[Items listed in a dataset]
☆ ☆ ☆ ☆ ☆ ☆ ☆

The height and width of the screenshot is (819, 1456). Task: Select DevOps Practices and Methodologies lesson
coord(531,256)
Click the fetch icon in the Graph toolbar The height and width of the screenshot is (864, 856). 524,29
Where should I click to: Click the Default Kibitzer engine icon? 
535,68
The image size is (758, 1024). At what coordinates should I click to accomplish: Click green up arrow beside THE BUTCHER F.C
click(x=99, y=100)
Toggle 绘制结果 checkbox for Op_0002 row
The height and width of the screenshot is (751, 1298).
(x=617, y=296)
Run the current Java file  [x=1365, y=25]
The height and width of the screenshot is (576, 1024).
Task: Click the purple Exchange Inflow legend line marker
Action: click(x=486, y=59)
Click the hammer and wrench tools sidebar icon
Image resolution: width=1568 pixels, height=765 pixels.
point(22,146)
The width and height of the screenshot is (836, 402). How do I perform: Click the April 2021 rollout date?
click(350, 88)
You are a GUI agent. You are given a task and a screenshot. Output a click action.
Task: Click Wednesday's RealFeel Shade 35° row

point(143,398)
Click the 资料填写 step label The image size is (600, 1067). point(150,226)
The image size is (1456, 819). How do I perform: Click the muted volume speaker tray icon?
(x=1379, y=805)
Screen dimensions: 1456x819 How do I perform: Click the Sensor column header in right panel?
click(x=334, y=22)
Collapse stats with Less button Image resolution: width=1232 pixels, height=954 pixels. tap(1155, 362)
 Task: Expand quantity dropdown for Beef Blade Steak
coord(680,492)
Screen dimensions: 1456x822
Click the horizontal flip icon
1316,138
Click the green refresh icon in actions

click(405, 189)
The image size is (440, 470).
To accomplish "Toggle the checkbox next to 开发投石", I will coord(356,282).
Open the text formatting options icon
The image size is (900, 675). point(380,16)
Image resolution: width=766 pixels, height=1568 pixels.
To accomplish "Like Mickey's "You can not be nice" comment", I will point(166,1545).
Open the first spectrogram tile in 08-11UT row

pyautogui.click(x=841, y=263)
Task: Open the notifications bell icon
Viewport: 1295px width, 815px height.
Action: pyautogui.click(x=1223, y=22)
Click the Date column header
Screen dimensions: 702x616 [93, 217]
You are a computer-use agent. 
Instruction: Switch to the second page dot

☆ ☆ ☆ ☆ ☆ ☆ ☆

EXERCISE — Pull out each line of the records that contains the word "perform".

FINAL RESULT —
The width and height of the screenshot is (836, 402). How do I perform: Click the April 2021 rollout date?
The image size is (1456, 819). How do I perform: Click the muted volume speaker tray icon?
Screen dimensions: 1456x819 How do I perform: Click the Sensor column header in right panel?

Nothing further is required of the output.